Mormont's face darkened. "Be careful what you say, old man."
Arstan had seen Ser Jorah fight at Lannisport, Dany knew, in the tourney Mormont had won with a lady's favor knotted round his arm. He had won the lady too; Lynesse of House Hightower, his second wife, highborn and beautiful . . . but she had ruined him, and abandoned him, and the memory of her was bitter to him now. "Be gentle, my knight." She put a hand on Jorah's arm. "Arstan had no wish to give offense, I'm certain."
"As you say, Khaleesi." Ser Jorah's voice was grudging.
Dany turned back to the squire. "I know little of Rhaegar. Only the tales Viserys told, and he was a little boy when our brother died. What was he truly like?"
The old man considered a moment. "Able. That above all. Determined, deliberate, dutiful, single-minded. There is a tale told of him . . . but doubtless Ser Jorah knows it as well."
"I would hear it from you."
"As you wish," said Whitebeard. "As a young boy, the Prince of Dragonstone was bookish to a fault. He was reading so early that men said Queen Rhaella must have swallowed some books and a candle whilst he was in her womb. Rhaegar took no interest in the play of other children. The maesters were awed by his wits, but his father's knights would jest sourly that Baelor the Blessed had been born again. Until one day Prince Rhaegar found something in his scrolls that changed him. No one knows what it might have been, only that the boy suddenly appeared early one morning in the yard as the knights were donning their steel. He walked up to Ser Willem Darry, the master-at-arms, and said, 'I will require sword and armor. It seems I must be a warrior.' "
"And he was!" said Dany, delighted.
"He was indeed." Whitebeard bowed. "My pardons, Your Grace. We speak of warriors, and I see that Strong Belwas has arisen. I must attend him."

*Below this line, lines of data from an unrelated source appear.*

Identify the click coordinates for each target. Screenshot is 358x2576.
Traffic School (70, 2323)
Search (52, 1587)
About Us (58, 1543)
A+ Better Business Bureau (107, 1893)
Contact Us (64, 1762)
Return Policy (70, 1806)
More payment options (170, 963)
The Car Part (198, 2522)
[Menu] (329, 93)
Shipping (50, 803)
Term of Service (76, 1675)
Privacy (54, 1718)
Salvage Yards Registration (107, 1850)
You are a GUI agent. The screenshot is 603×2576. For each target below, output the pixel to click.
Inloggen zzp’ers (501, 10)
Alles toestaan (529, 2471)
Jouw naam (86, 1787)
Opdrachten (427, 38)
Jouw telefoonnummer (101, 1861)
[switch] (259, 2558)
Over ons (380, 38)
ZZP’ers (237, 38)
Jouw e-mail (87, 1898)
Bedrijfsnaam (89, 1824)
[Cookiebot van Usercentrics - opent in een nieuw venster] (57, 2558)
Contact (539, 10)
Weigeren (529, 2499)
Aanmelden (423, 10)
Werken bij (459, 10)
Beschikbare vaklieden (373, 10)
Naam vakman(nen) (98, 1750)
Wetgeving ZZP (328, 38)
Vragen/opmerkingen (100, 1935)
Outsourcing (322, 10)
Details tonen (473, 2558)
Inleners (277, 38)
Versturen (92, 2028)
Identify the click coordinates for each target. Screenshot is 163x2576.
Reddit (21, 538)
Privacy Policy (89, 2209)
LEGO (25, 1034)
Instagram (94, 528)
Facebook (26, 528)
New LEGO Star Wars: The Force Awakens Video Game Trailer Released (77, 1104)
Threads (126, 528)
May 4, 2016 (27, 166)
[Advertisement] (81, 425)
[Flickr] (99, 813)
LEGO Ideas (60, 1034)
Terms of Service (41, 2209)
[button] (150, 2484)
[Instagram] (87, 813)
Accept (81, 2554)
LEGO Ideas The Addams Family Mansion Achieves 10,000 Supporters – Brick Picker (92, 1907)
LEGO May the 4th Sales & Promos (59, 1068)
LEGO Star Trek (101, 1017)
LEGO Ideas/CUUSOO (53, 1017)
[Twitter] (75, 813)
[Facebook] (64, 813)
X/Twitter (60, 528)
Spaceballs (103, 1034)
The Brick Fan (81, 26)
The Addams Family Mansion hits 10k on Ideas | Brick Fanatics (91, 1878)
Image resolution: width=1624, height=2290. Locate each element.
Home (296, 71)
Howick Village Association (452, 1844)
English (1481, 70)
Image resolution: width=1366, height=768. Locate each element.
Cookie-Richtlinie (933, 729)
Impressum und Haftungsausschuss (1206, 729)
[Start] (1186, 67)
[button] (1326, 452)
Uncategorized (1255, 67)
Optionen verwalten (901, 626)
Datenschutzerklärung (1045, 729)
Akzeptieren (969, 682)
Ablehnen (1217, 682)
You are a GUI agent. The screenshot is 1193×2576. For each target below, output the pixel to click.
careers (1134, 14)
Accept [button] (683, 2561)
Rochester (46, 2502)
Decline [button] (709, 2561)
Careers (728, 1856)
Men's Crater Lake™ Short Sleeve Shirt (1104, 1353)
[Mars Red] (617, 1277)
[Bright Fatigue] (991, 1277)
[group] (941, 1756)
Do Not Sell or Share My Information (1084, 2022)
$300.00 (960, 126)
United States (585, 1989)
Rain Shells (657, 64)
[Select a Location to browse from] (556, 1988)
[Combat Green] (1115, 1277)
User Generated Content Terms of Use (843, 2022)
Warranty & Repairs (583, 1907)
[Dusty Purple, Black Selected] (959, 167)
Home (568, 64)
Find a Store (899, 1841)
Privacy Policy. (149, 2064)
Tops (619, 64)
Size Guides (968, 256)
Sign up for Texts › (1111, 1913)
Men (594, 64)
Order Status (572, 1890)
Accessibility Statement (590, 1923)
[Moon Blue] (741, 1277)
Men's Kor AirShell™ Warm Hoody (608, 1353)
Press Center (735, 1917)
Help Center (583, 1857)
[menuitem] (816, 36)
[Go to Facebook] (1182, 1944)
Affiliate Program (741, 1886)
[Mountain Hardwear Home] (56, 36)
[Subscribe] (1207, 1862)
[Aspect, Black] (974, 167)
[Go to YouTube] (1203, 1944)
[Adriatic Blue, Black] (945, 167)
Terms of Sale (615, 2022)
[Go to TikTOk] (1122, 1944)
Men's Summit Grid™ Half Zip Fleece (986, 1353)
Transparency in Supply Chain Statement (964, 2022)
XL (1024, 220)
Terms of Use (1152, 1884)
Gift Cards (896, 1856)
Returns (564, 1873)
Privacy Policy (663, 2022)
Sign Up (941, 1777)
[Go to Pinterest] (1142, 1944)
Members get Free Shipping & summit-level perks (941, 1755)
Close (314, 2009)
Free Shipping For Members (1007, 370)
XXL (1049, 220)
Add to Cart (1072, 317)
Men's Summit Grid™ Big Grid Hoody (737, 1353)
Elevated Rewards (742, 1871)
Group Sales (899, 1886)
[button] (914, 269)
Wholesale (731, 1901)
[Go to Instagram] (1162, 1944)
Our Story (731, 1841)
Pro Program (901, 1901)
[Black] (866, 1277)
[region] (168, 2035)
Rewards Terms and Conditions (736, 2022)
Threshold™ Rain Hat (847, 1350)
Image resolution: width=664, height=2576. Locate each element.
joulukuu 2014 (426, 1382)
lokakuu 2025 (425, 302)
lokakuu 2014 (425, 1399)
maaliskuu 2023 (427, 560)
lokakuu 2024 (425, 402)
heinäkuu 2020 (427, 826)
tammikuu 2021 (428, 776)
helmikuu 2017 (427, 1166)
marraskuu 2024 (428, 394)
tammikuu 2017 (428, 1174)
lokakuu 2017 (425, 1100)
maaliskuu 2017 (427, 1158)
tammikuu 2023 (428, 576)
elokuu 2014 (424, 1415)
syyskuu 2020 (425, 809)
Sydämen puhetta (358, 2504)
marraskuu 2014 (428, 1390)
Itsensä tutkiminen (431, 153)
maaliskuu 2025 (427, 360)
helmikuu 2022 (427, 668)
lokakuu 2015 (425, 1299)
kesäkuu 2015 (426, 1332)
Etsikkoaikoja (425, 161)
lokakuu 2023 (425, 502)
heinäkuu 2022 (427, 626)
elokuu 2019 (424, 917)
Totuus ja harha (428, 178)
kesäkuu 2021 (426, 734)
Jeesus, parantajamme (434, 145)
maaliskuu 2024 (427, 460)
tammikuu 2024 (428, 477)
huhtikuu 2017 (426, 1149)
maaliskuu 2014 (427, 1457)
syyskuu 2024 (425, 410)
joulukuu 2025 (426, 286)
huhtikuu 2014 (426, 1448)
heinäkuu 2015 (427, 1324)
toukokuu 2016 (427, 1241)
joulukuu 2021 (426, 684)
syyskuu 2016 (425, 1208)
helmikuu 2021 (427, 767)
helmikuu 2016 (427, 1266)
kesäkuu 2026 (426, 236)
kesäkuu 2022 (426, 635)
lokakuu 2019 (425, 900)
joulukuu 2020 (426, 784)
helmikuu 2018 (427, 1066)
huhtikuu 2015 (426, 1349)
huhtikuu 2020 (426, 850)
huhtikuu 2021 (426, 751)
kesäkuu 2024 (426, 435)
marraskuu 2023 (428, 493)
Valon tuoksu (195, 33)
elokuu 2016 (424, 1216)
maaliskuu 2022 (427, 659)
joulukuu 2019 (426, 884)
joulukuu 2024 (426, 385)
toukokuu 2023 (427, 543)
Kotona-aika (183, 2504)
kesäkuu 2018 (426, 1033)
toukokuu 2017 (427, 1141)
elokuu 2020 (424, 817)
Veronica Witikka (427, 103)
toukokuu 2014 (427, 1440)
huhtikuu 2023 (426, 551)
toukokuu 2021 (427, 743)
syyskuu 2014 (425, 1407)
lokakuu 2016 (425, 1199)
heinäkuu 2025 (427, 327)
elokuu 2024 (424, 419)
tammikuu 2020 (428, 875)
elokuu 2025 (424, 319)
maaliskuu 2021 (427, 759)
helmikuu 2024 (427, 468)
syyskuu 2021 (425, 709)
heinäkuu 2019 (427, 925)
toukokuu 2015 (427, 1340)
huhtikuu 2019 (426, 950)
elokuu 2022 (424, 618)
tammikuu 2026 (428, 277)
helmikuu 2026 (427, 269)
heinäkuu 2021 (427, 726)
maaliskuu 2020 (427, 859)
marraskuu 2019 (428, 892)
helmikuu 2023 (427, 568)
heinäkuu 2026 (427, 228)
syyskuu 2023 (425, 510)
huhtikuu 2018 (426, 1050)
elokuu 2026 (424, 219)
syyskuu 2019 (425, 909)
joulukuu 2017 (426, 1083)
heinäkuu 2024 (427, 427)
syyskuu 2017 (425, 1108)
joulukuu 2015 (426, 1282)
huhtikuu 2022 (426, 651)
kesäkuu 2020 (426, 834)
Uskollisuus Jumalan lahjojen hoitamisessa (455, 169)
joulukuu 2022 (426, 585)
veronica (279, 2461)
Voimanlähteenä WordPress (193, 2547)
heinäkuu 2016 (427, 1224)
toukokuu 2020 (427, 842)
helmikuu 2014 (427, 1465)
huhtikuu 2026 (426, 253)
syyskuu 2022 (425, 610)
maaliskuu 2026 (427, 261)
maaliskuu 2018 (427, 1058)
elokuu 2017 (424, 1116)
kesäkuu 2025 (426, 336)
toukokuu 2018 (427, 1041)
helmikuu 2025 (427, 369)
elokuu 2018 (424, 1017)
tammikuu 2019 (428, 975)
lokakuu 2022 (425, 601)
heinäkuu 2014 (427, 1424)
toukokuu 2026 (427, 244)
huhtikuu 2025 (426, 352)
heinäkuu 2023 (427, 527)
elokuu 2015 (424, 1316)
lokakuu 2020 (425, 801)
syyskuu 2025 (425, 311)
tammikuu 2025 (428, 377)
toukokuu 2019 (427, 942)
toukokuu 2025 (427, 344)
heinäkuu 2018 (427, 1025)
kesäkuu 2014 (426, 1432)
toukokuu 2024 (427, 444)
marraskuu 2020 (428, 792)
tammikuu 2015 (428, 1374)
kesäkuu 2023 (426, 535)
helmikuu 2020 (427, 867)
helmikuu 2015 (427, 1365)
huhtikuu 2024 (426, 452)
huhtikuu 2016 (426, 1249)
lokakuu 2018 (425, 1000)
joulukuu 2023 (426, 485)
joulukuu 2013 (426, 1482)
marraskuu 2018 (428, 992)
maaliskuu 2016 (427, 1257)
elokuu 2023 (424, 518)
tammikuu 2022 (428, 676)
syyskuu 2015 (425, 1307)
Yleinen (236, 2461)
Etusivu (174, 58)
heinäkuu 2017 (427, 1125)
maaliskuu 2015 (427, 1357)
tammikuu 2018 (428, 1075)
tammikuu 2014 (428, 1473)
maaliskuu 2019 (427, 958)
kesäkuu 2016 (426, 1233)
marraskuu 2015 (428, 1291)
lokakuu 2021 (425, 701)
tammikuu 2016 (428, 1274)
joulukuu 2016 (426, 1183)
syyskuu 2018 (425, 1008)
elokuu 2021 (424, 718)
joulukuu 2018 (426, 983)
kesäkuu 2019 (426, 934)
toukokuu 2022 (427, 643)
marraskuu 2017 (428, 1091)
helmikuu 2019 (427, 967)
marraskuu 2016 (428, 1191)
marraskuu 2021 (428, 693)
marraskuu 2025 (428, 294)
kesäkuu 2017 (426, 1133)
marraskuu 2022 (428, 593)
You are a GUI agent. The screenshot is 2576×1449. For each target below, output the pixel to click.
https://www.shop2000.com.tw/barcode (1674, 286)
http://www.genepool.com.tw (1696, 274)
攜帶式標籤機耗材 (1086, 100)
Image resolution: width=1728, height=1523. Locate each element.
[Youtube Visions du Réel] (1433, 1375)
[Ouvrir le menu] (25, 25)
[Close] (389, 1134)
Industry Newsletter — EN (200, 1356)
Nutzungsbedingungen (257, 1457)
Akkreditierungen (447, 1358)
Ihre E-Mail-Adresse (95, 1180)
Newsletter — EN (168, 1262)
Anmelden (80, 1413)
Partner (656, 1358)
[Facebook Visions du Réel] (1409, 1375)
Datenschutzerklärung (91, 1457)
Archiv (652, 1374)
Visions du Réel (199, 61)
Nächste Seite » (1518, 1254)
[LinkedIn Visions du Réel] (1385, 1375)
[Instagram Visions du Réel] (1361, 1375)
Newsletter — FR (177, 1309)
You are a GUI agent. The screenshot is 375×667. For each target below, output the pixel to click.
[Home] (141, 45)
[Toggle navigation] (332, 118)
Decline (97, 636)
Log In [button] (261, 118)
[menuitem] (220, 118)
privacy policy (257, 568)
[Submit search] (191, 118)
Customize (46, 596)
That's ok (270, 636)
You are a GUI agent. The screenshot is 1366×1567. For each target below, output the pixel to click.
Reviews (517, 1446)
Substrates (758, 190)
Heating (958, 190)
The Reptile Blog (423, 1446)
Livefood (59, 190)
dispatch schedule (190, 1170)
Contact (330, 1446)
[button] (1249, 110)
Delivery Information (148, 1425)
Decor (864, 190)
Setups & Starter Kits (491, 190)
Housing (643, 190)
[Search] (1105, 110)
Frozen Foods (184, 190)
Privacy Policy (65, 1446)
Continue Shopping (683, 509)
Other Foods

Dany glanced aft. The eunuch was climbing through the hold amidships, nimble for all his size. Belwas was squat but broad, a good fifteen stone of fat and muscle, his great brown gut crisscrossed by faded white scars. He wore baggy pants, a yellow silk bellyband, and an absurdly tiny leather vest dotted with iron studs. "Strong Belwas is hungry!" he roared at everyone and no one in particular. "Strong Belwas will eat now!" Turning, he spied Arstan on the forecastle. "Whitebeard! You will bring food for Strong Belwas!"
"You may go," Dany told the squire. He bowed again, and moved off to tend the needs of the man he served.
Ser Jorah watched with a frown on his blunt honest face. Mormont was big and burly, strong of jaw and thick of shoulder. Not a handsome man by any means, but as true a friend as Dany had ever known. "You would be wise to take that old man's words well salted," he told her when Whitebeard was out of earshot.
"A queen must listen to all," she reminded him. "The highborn and the low, the strong and the weak, the noble and the venal. One voice may speak you false, but in many there is always truth to be found." She had read that in a book.
"Hear my voice then, Your Grace," the exile said. "This Arstan Whitebeard is playing you false. He is too old to be a squire, and too well spoken to be serving that oaf of a eunuch."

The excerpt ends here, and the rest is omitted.